With accompanying photographs, Kawaoka demonstrated that his laboratory followed the standards of Biosafety Level 3-Agriculture (BSL3-Ag), an elevated form of BSL3 with only slight modifications from the highest level of BSL4: All materials and air entering/exiting the airtight lab space undergo decontamination, researchers shower with disinfecting detergents and the building is under strict security away from campus with regular patrol by police.
All three speakers addressed the reasons for various decisions from the NSABB and WHO regarding publication. Kawaoka pointed out that the NSABB changed their verdict after Dr. Fouchier clarified some misunderstood results from his group’s research and after hearing U.S. intelligence assessments of the probability of misuse.
Following the NSABB’s change in decision, the paper from Kawaoka’s laboratory was published in Nature (available now online) with additional content regarding the research process. He emphasized that this was important for ensuring full dissemination of information that should be used to develop vaccines and antiviral therapies to increase global biosecurity.
“We did not change any scientific content,” Kawaoka said. “We added explanations of the benefits of research and a description of biosafety and biosecurity.”
Dr. Mellon’s presentation further discussed the regulatory process for dual-use science and other research of biosecurity concern, focusing both on measures taken within UW-Madison and at the federal level for this latest H5N1 research.
“Both the Federal Bureau of Investigation and, locally, the UW police have worked with us very closely in a partnership to help us with our biosecurity issues,” Mellon said. “We’re conducting well thought-out research using the strictest conditions of biosafety and biosecurity in first-rate facilities.”
In the Q&A session, one attendee asked why the U.S. government had such a primary role in making decisions for publication when H5N1 is a global concern that, so far, has primarily affected other countries.

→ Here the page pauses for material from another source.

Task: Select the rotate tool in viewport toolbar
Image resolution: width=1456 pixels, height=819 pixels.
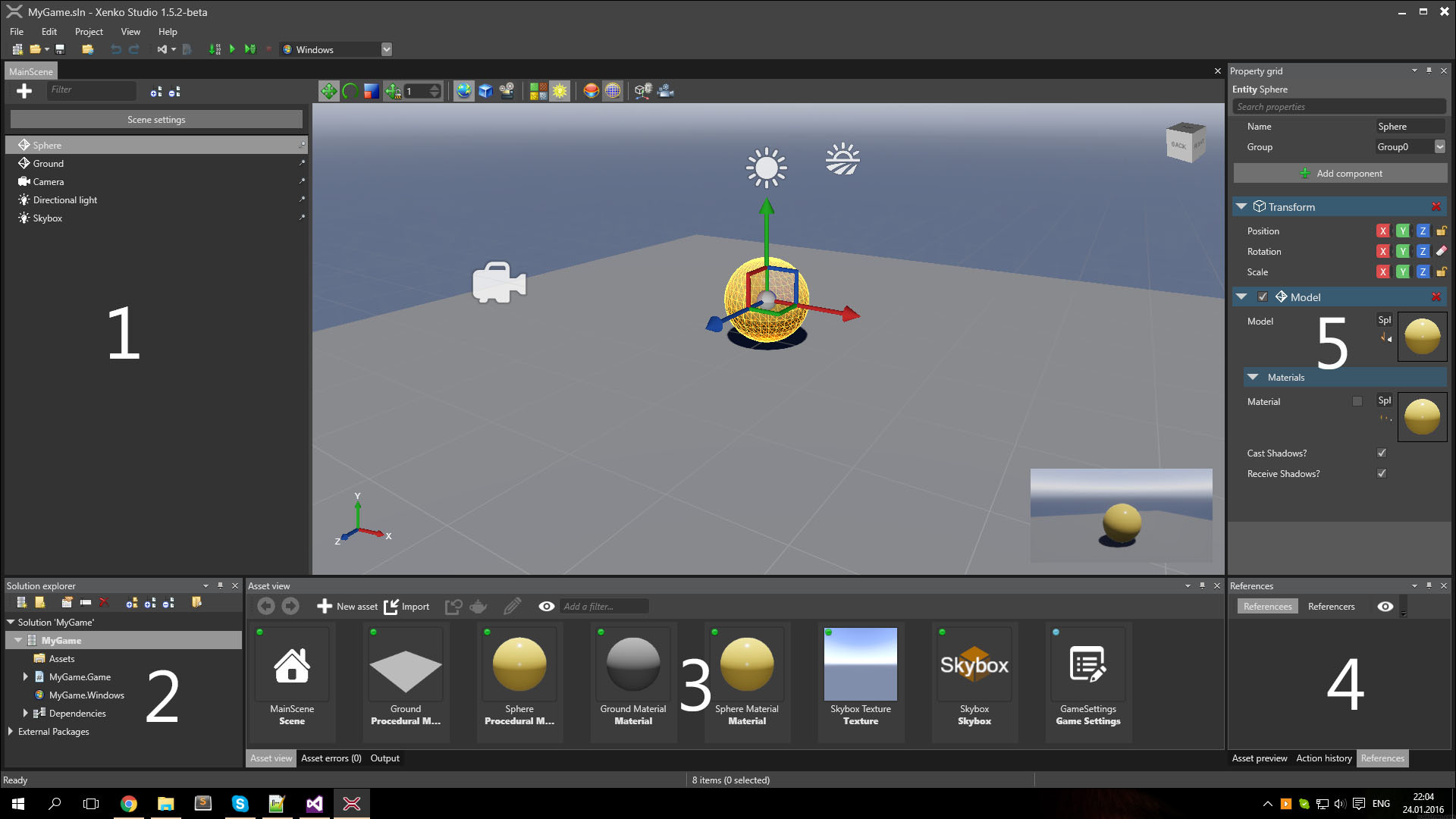Action: pos(350,91)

In response, Kawaoka pointed out that “the NSABB is the only committee of its kind,” but that other countries are realizing that similar committees are necessary in looking toward the future of dual-use research.
Ossorio had a similar sentiment in her presentation, emphasizing that more needs to be done on a global scale.
“I think the entire biosecurity and dual-use discussion has pushed bioethics into important areas that we’ve been ignoring,” Ossorio said.
In a closing comment in response to an audience question regarding the role of UW-Madison in pursuing “risky” research into the future, Mellon praised local researchers:
“I think the reason why we’ve been leaders is because we’ve been open about how we do our research . . . and that’s why we’ve been successful, not just as an institution but as a country.”